LISTED ENTRIES =
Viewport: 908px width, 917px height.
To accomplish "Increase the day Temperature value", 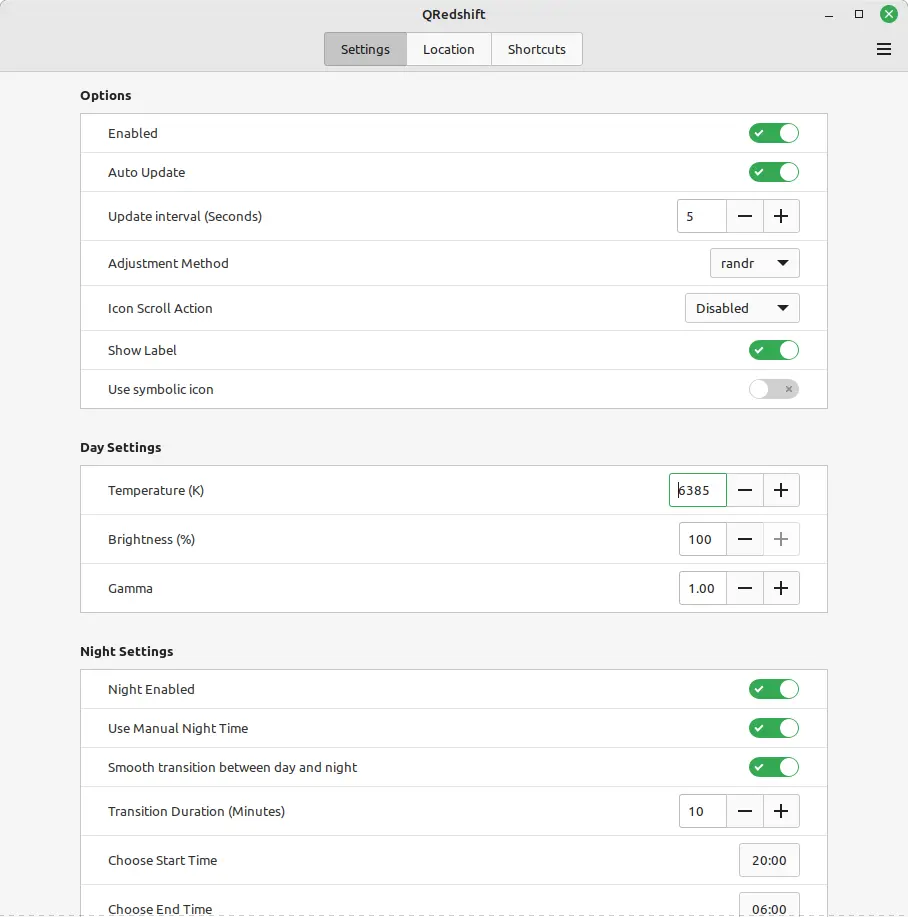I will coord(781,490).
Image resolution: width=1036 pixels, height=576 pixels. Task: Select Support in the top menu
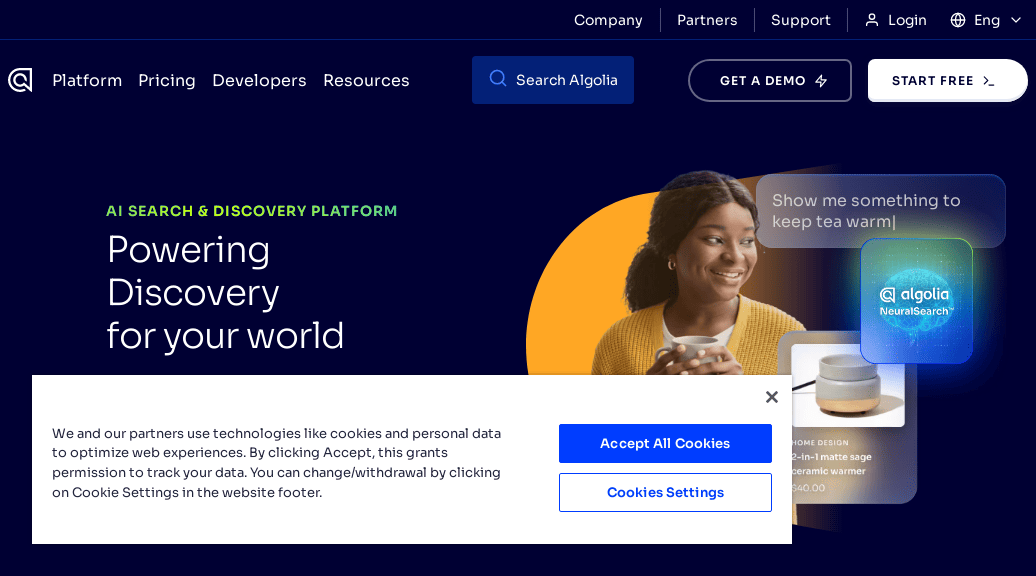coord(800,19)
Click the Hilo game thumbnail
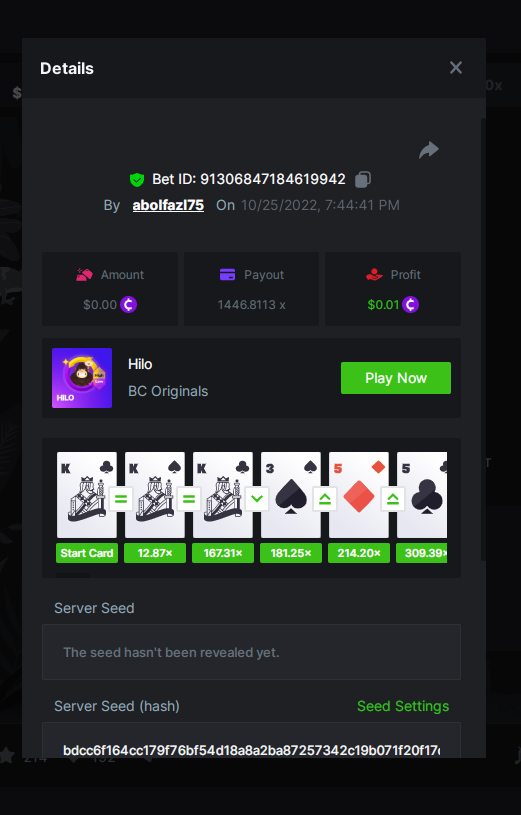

TASK DESCRIPTION =
Take the lines from the one containing "Image resolution: width=1036" through the last line of the listing and repeat them exactly. Omit the pictures.

TASK ANSWER =
Image resolution: width=1036 pixels, height=576 pixels. Task: Select Support in the top menu
coord(800,19)
Click the Hilo game thumbnail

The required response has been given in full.